EXTRAIT DU TEXTE →
┄┄┄┄┄┄┄┄┄┄┄┄┄┄┄┄┄┄┄┄
Blogs - 07.06.2013

L'impossible dialogue avec les jihadistes

Ils font partie de cette contre-société que les Tunisiens, incrédules, ont découverte au lendemain de la révolution à travers ces jihadistes barbus dans leur drôle d’accoutrement, défilant au pas de course,  avec leurs drapeaux noirs et leurs incantations.

Ils s’appellent  Bilel et Khamis. Le premier, à peine sorti de l'adolescence, porte l’uniforme des salafistes : le kamis et le couvre-chef bien vissé sur la tête ; le second, la soixantaine entamée, la barbe hirsute a choisi la tenue traditionnelle tunisienne avec la jebba et la chéchia rouge serrée d’un turban blanc. L'un se prévaut d’une expérience de dix ans «dans  le domaine de l’islam» (sic), l'autre a un long passé de militant islamiste en Tunisie et en France. Bilel Chaouachi appartient au courant Ansar Echaria, qui est accusé par le ministère de l'intérieur d'être impliqué dans les évènements du Chaambi alors que Khamis Mejri  fait partie des cheikhs salafistes, une association religieuse officiellement apolitique. En fait, notre cheikh est un salafiste avéré, même s'il s'en défend. N'est-il pas sous le coup d'une extradition du territoire français pour ses relations avec des groupes jihadistes dans ce pays ?

Ils se vouent une haine inexpiable, mais savent taire leurs divergences dans l’adversité. C'est le cas depuis l'interdiction du congrès de Kairouan. Ils sont surtout représentatifs de ces propagandistes de la mouvance islamiste qui écument les plateaux de télévision et les studios de radio. D'instinct, et sans avoir lu Tchakhotine ou Gustave Le Bon, ni étudié les méthodes des deux orfèvres en la matière, Lénine et  Hitler, les deux hommes ont prouvé depuis longtemps qu'ils maîtrisaient les techniques de manipulation de masse au point d’être devenus les VRP de la mouvance islamiste.
┄┄┄┄┄┄┄┄┄┄┄┄┄┄┄┄┄┄┄┄
OBJECTIF A → D'après l'extrait sur les jihadistes en Tunisie, à quel courant appartient Bilel Chaouachi ?
OBJECTIF B → Recopiez mot pour mot le passage de l'extrait qui va de « Blogs - 07.06.2013 » jusqu'à « et leurs incantations. ».
┄┄┄┄┄┄┄┄┄┄┄┄┄┄┄┄┄┄┄┄
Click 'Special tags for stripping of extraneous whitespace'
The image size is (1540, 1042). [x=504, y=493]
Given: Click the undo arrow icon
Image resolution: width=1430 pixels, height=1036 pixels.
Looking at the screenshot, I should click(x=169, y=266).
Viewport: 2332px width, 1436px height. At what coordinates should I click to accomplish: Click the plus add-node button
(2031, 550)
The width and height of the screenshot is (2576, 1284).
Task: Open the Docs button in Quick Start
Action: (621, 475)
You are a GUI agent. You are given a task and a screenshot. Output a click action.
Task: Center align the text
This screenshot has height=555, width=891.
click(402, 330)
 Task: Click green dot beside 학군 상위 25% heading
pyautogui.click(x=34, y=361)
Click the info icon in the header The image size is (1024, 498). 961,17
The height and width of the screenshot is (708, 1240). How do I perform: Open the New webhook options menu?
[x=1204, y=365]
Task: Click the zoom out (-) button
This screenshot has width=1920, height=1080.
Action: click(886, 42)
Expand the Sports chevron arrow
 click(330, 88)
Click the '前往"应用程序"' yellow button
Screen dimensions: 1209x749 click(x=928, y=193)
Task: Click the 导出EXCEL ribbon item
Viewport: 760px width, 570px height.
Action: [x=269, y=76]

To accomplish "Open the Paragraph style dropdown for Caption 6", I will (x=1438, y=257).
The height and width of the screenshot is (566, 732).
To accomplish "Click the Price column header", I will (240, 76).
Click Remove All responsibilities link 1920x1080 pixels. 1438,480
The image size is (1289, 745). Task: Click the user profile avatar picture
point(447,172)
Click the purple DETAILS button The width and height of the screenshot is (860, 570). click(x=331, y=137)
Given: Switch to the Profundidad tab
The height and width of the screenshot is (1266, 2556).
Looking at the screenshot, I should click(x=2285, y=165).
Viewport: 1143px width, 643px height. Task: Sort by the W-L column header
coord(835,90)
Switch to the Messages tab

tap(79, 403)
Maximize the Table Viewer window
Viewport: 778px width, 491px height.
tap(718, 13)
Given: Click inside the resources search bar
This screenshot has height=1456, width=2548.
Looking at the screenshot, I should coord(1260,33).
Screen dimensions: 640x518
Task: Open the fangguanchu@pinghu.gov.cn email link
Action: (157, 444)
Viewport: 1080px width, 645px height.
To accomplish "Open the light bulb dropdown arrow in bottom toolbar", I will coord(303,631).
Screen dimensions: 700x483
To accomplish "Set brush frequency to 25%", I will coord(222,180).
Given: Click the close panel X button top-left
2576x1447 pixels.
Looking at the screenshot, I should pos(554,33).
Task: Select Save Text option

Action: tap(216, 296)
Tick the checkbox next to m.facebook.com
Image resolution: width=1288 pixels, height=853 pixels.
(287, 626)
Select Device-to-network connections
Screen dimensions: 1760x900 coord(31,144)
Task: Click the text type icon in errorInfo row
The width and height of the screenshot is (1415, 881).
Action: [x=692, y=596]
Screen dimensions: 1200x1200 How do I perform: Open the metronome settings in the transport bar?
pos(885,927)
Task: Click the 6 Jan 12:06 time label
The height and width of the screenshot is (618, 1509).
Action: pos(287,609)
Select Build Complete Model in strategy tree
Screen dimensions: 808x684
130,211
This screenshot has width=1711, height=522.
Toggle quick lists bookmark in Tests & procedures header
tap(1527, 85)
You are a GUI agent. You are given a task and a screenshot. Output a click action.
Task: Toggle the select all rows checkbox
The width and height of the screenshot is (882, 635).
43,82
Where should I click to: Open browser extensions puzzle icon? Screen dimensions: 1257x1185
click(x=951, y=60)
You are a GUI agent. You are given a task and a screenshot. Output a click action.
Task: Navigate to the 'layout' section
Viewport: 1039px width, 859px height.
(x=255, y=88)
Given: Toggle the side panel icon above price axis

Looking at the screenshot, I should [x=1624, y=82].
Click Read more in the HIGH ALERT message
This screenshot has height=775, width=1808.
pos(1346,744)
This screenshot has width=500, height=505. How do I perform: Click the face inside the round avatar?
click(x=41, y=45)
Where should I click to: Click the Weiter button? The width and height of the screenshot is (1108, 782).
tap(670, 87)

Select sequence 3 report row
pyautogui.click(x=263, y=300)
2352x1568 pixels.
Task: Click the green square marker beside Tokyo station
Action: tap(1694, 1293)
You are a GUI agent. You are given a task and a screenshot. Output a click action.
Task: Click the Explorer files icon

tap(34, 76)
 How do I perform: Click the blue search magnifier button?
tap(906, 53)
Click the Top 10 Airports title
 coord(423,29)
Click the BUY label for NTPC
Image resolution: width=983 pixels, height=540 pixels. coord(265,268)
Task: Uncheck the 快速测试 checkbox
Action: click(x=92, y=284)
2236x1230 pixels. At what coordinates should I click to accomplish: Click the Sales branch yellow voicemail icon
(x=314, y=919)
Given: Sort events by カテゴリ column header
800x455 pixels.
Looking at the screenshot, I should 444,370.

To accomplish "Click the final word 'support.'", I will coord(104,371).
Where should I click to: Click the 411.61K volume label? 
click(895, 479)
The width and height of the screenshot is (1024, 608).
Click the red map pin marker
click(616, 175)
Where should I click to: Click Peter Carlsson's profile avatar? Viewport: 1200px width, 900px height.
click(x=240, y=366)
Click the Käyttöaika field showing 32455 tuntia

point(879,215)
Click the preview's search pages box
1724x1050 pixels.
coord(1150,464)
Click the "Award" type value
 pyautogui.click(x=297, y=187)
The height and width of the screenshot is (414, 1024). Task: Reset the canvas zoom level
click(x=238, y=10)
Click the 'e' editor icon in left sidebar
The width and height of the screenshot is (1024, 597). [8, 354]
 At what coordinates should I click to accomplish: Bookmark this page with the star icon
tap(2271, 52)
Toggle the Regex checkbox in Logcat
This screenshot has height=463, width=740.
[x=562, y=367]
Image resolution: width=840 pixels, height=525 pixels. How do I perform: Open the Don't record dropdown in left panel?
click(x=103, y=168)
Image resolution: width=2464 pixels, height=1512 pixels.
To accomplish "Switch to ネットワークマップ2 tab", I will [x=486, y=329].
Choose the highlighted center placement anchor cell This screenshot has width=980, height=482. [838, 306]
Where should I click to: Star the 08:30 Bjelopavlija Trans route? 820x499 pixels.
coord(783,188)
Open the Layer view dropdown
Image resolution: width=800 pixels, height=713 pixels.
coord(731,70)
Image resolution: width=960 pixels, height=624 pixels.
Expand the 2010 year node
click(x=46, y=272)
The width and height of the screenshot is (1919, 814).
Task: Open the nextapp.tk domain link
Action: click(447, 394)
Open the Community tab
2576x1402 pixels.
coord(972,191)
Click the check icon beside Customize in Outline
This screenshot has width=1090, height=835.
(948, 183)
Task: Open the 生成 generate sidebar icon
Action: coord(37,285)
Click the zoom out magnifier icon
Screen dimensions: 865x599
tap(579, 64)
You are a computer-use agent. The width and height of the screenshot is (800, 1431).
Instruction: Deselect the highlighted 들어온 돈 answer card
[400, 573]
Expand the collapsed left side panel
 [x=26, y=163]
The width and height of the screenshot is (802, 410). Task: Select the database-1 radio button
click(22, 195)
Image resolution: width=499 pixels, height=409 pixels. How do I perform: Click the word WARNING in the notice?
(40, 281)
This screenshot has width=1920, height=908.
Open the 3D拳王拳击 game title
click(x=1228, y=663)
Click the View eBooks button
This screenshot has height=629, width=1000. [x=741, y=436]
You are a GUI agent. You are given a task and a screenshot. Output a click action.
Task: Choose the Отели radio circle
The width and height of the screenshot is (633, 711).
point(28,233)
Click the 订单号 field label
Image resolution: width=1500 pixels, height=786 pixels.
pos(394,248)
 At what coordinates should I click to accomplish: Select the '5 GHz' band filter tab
┄┄┄┄┄┄┄┄┄┄┄┄┄┄┄┄┄┄┄┄
RÉSULTAT A → Au courant Ansar Echaria.

RÉSULTAT B →
Blogs - 07.06.2013

L'impossible dialogue avec les jihadistes

Ils font partie de cette contre-société que les Tunisiens, incrédules, ont découverte au lendemain de la révolution à travers ces jihadistes barbus dans leur drôle d’accoutrement, défilant au pas de course,  avec leurs drapeaux noirs et leurs incantations.